**What you will do:**
Go through the data line by line from the top, retyping each exactly, and end with the line that contains "Task: Select the Horizontal Type tool".

**Exercise data:**
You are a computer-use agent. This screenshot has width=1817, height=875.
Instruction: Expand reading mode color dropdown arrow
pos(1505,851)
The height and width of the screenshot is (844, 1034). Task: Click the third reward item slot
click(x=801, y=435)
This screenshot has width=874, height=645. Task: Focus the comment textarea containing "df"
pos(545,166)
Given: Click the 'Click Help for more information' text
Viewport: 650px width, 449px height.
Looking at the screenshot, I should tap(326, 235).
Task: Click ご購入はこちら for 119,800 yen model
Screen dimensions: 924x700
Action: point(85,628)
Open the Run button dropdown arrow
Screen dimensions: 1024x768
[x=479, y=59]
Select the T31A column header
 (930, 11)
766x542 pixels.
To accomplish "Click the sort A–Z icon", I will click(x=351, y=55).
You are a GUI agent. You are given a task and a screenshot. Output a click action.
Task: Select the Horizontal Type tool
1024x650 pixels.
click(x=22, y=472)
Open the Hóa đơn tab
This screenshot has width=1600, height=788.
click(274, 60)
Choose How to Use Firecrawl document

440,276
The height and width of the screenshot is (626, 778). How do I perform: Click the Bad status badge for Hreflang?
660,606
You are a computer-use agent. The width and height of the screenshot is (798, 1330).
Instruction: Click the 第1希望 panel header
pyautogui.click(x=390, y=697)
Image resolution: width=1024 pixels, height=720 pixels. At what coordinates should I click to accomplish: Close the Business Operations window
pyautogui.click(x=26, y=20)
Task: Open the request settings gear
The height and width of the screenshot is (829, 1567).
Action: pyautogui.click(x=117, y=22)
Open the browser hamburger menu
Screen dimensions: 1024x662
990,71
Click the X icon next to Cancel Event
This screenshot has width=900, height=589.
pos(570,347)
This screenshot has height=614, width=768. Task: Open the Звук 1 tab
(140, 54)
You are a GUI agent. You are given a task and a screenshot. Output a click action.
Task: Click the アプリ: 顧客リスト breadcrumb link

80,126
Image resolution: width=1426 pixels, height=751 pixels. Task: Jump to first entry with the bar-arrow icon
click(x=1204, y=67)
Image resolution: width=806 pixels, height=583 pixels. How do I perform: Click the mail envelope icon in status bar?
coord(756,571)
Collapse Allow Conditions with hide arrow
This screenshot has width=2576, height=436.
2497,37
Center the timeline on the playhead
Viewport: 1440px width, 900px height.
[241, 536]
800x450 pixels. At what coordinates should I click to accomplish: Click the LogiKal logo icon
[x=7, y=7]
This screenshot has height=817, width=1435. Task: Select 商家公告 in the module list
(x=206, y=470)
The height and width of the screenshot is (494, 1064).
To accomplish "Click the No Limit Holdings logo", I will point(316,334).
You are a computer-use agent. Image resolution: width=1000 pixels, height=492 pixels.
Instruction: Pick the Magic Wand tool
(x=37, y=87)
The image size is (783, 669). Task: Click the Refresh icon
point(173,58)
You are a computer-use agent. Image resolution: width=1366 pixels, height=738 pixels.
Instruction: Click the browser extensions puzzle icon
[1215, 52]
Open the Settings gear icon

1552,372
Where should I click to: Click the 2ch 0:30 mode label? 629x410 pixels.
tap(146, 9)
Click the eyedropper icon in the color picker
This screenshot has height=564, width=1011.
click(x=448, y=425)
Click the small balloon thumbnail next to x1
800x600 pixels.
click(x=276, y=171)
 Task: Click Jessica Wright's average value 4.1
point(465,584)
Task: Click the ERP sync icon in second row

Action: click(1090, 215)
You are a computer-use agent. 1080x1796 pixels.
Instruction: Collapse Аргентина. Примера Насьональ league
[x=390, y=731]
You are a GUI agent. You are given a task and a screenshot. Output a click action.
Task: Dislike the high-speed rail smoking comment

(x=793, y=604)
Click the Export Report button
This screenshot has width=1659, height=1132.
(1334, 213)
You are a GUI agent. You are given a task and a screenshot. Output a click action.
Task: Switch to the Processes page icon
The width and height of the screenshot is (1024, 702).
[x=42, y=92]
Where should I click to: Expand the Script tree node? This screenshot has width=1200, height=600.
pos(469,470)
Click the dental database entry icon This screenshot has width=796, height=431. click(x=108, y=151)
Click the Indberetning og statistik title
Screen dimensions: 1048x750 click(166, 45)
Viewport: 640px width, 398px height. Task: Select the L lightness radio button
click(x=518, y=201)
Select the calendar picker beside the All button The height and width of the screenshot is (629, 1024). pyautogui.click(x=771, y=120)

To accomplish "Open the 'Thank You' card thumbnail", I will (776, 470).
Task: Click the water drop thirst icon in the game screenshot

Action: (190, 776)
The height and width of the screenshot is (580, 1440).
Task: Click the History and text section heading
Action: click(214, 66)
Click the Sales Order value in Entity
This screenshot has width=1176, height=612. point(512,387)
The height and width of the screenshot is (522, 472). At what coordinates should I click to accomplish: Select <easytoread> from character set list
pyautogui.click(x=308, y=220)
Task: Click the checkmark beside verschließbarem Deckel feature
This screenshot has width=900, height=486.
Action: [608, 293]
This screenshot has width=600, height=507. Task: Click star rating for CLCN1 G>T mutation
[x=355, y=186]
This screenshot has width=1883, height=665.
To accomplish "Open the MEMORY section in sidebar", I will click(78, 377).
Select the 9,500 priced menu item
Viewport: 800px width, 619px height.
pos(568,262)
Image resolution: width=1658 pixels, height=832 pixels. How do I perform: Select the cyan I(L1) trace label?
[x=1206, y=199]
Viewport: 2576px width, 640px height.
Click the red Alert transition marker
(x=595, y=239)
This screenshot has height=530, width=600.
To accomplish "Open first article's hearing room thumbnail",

**Exercise result:**
You are a computer-use agent. This screenshot has width=1817, height=875.
Instruction: Expand reading mode color dropdown arrow
pos(1505,851)
The height and width of the screenshot is (844, 1034). Task: Click the third reward item slot
click(x=801, y=435)
This screenshot has width=874, height=645. Task: Focus the comment textarea containing "df"
pos(545,166)
Given: Click the 'Click Help for more information' text
Viewport: 650px width, 449px height.
Looking at the screenshot, I should tap(326, 235).
Task: Click ご購入はこちら for 119,800 yen model
Screen dimensions: 924x700
Action: point(85,628)
Open the Run button dropdown arrow
Screen dimensions: 1024x768
[x=479, y=59]
Select the T31A column header
 (930, 11)
766x542 pixels.
To accomplish "Click the sort A–Z icon", I will click(x=351, y=55).
You are a GUI agent. You are given a task and a screenshot. Output a click action.
Task: Select the Horizontal Type tool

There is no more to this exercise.